Thursday, September 9, 2021

Buildings that are Cultural Artifacts

Lee Weng Fatt (left) is just too good to not give him a second write-up. And so, I'm featuring him again.

I daresay I have heaps of respect for Lee (left) because to paint inanimate objects like buildings is not easy, methinks. He has to work on them with punctilious diligence. 

His paintings suggest a fussiness he must demand of himself. He knows where to push a subject into the foreground to create a 3D illusion. He is skilled in mixing colors to get the right consistency that can bring out the right shade. It’s about combining the rough and the smooth, the thick and the thin.
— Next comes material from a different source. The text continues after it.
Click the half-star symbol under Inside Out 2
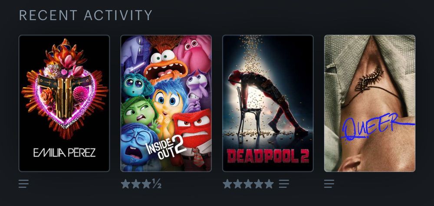The image size is (434, 206). point(157,184)
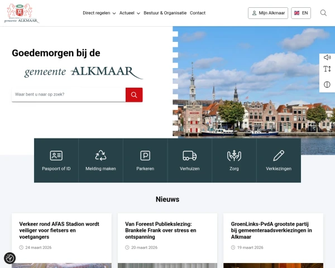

I really think his artwork is unsurpassed for textural variation. 

To be able to achieve all of the above, I’m sure he has to demonstrate mega patience, confident composure and a scrupulous attention to detail. 

He tells me that he prefers to start with a painting knife before using a round brush for the finishing touches – and his scrapes and strokes add an extra dimension to the final work. 

From Lee’s paintings, there is nary a doubt that he’s a skillful artist, whose dexterous hands transform timeworn buildings into impressive edifices that radiate bounteous nostalgia. Indeed, they conjure an enduring charm that keeps me transfixed. 

Do give them a good scrutiny and I'm sure you too can agree with me!